The real test of corporate media is not whether they were able to forcefully condemn a president’s seditious acts, but whether they go back to business as usual now that Trump is out of office, pretending that the GOP, a disturbing number of whose members in Congress still pushed to overturn the election after the armed insurrection, is a democratic institution that can be counted on to restore faith in democracy.
Impeachment False Balance
In the wake of January 6, many in corporate media did display a new and refreshing ability to apply accurate labels to people and their behaviors (“sedition,” “incitement,” “white nationalists,” etc.) and to apportion blame based on reality, not a wished-for fantasy of balance.
But at the New York Times, longtime White House correspondent Peter Baker (1/13/21) proved incapable of escaping the magnetic pull of both sides–ism as he described the second impeachment of Donald Trump:
President Trump’s term is climaxing in violence and recrimination at a time when the country has fractured deeply and lost a sense of itself. Notions of truth and reality have been atomized. Faith in the system has eroded. Anger is the one common ground.
As if it were not enough that Mr. Trump became the only president impeached twice or that lawmakers were trying to remove him with days left in his term, Washington devolved into a miasma of suspicion and conflict.

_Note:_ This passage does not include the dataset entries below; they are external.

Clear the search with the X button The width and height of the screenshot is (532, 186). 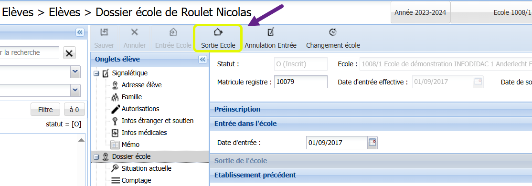coord(69,53)
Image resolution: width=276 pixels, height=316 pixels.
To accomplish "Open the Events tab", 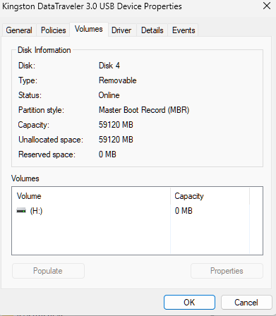I will pos(184,30).
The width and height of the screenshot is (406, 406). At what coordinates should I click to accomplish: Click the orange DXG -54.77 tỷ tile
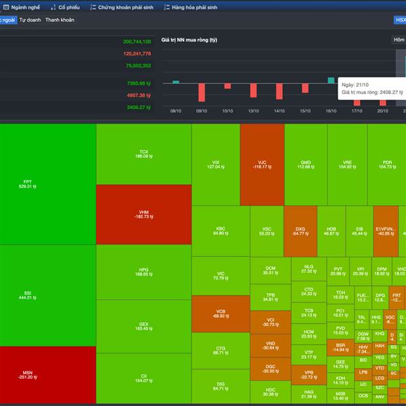tap(300, 231)
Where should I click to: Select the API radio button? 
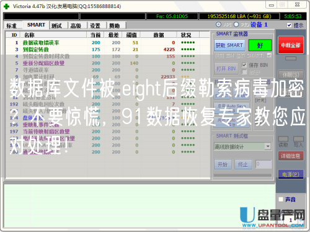(x=218, y=25)
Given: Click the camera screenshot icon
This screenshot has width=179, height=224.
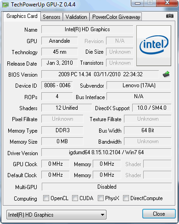Looking at the screenshot, I should (170, 16).
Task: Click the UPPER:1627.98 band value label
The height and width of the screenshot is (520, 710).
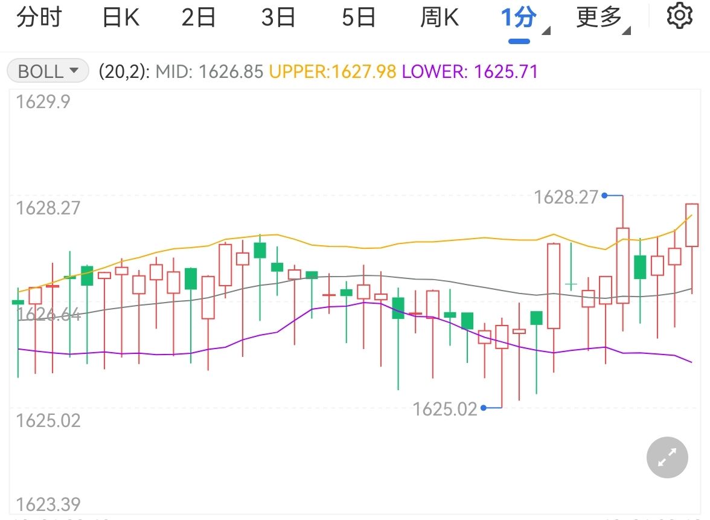Action: point(332,72)

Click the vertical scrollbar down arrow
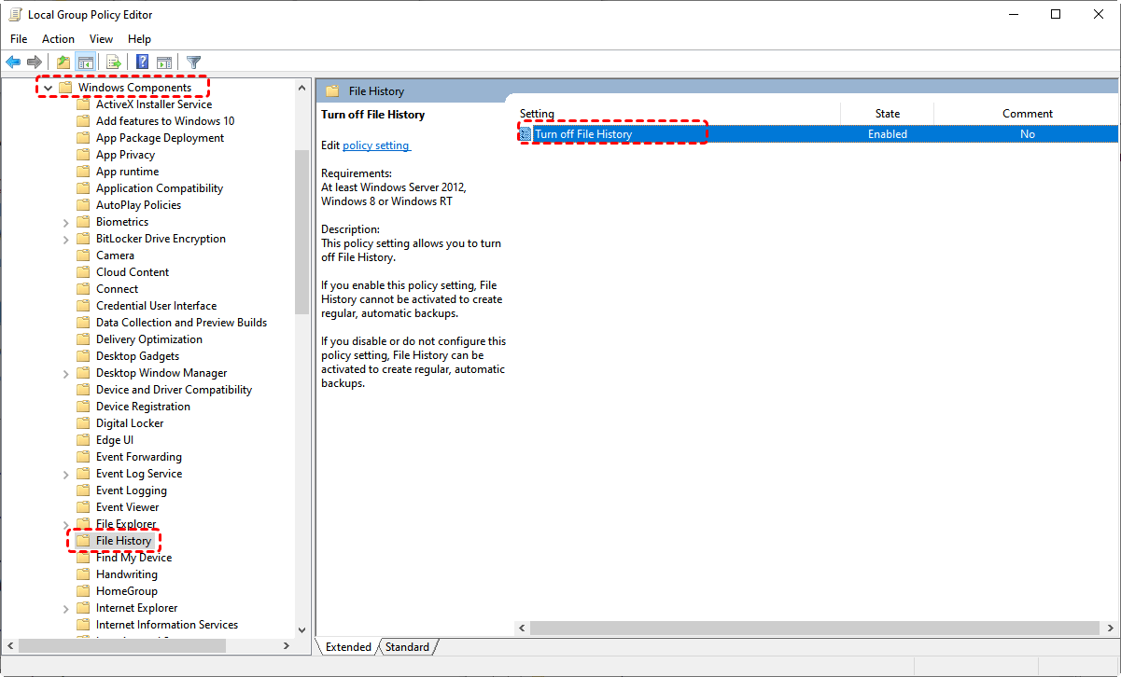coord(301,629)
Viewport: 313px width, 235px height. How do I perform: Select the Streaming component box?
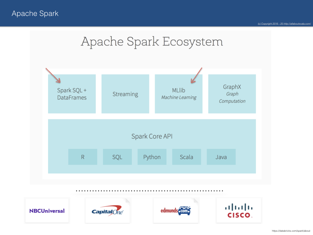point(125,94)
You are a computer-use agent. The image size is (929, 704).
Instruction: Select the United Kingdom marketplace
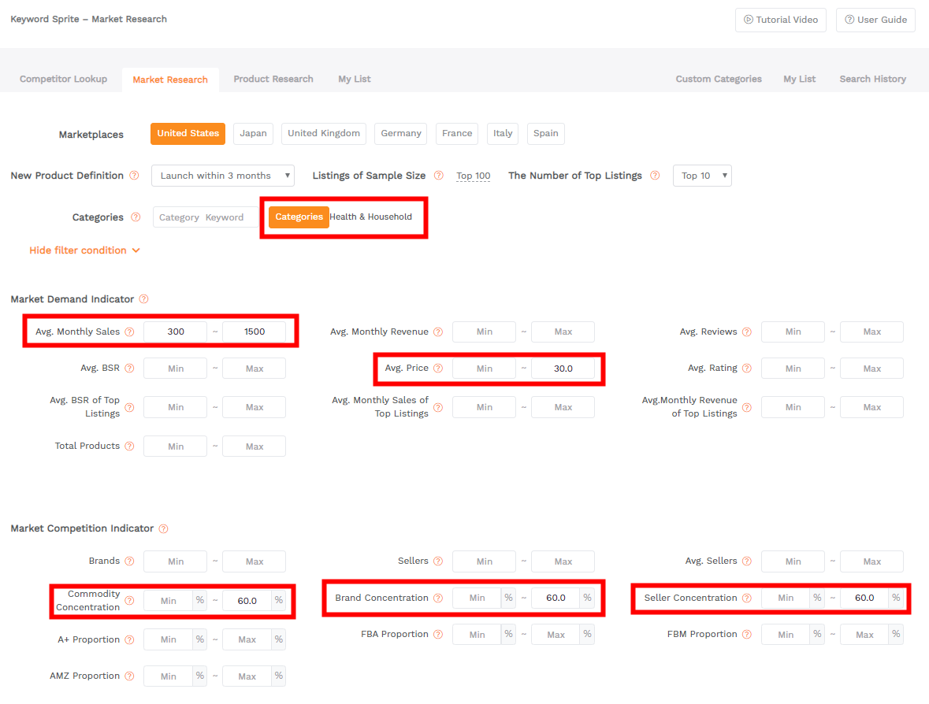tap(324, 134)
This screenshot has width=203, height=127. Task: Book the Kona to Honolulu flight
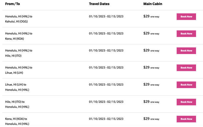186,119
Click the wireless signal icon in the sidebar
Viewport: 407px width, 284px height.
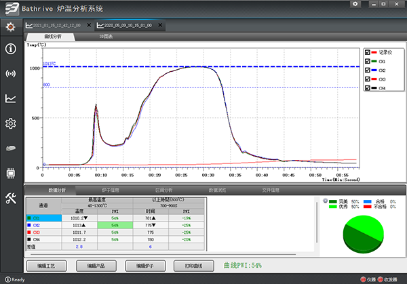[10, 74]
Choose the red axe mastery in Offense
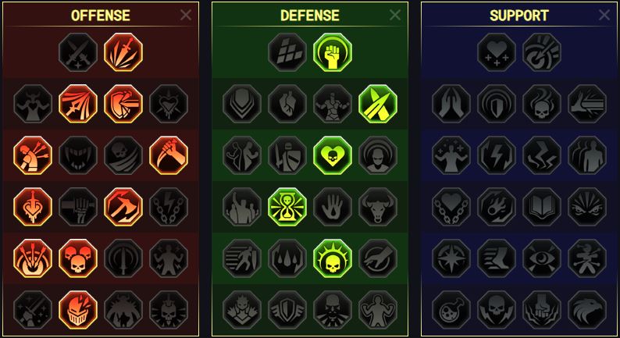 click(x=123, y=207)
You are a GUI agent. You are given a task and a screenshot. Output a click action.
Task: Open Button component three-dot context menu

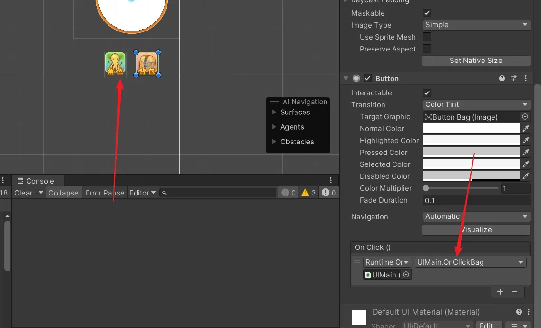coord(526,78)
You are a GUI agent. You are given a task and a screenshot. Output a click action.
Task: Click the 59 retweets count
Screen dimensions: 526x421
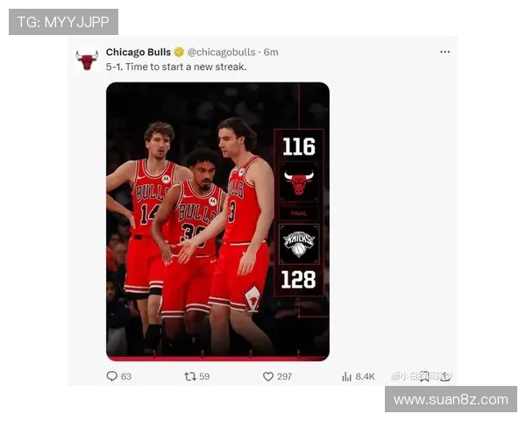pos(204,376)
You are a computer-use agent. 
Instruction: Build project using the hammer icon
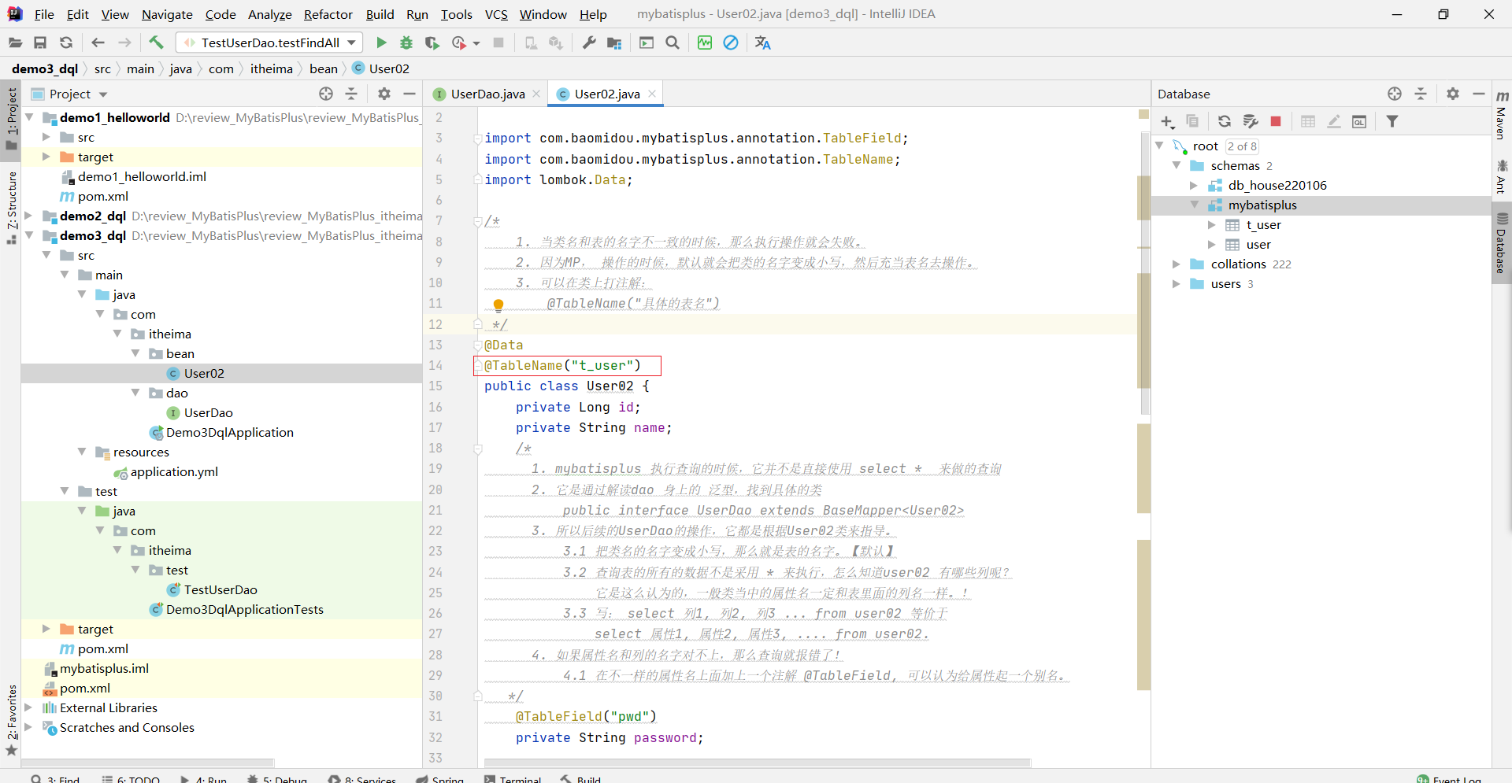[x=156, y=42]
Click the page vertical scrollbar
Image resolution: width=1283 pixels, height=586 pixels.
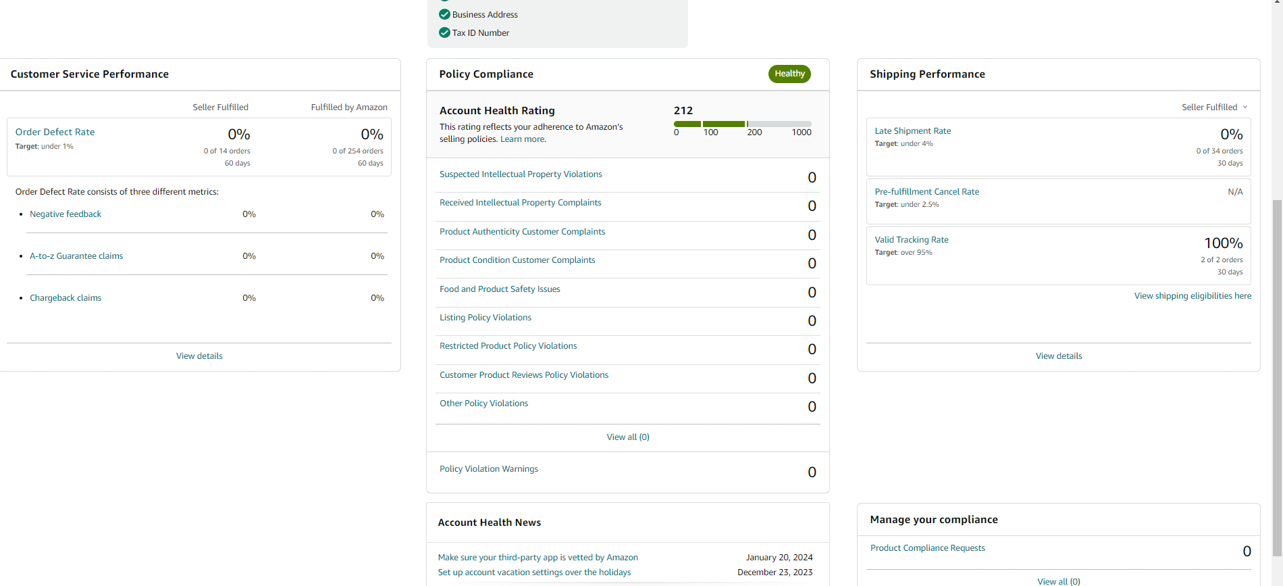(x=1277, y=379)
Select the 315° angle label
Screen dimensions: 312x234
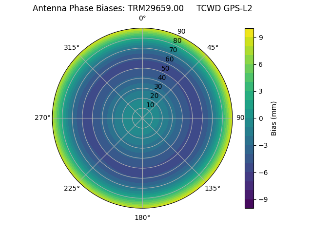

The endless string of passive constructions dissolve all blame into a similar miasma. In fact, one faction of the country has been encouraged and enabled by Trump and his GOP supporters to embrace an increasingly vocal and emboldened fascism. That the New York Times‘ senior White House scribe cannot bring himself to distinguish between these things seems reason enough to disqualify him from his job.
Wonderboy Bezos
Papers across the country carried the news that Amazon founder Jeff Bezos is stepping away from the CEO role. Readers of stories like AP‘s February 2 report heard once again the story of how what started in a Seattle garage is now one of the world’s most valuable companies, “worth” some $1.7 trillion, “swelling” Bezos’ own riches along the way.
You can read this story with a magnifying glass and find not a hint of the concurrent major news story: that the Federal Trade Commission had to force Amazon to pay some $62 million for stealing tips from their delivery drivers, nearly a third of their tips over a two-year period (Vice, 2/2/21).
Media reported the story—though headlines talked about “allegations,” when the story is about an FTC ruling, and about Amazon “with-holding” tips, when what they did was steal them. And by making wage theft and deception—besides Amazon‘s tax avoidance, dangerous workplaces and union busting—a separate story on a separate page from that of Wonderboy Bezos and the Company That Could, corporate media go out of their way to protect the narrative of the “self-made” magnate, his ungodly profits earnestly come by, and to resist what might be the natural tendency of readers to put what Jeff Bezos calls his “Amazon winnings” in the context of broader societal costs.
Deficit Hawks Fly Again
While media had little problem with the Trump tax cuts as they were happening (FAIR.org, 2/28/18), the party is now over, and it’s apparently time for austerity.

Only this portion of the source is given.